:: Stored data ::
====================
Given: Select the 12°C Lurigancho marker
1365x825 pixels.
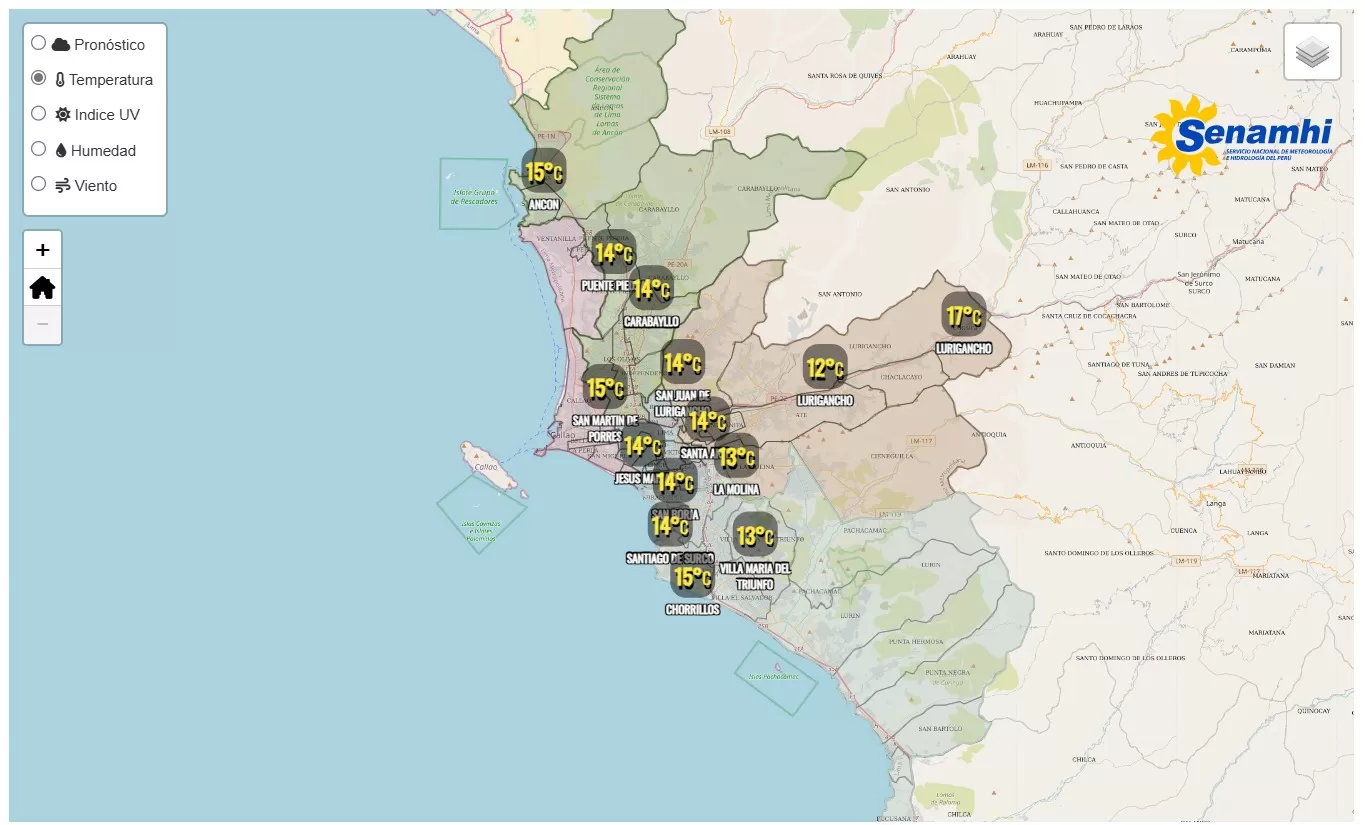Looking at the screenshot, I should point(825,368).
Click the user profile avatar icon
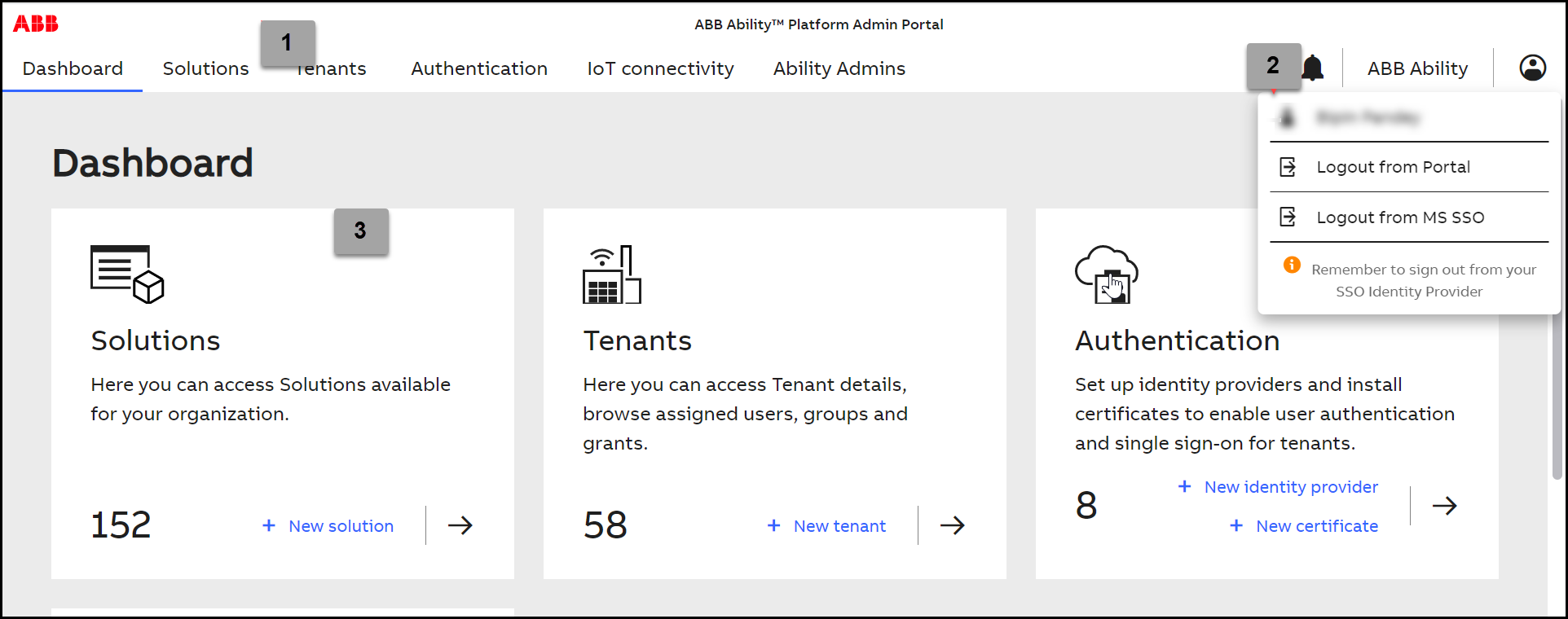Screen dimensions: 1568x619 (x=1532, y=68)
====================
Repeat the data above exactly, images excluded.

:: REPLY ::
Given: Select the 12°C Lurigancho marker
1365x825 pixels.
Looking at the screenshot, I should point(825,368).
Click the user profile avatar icon
Screen dimensions: 1568x619 (x=1532, y=68)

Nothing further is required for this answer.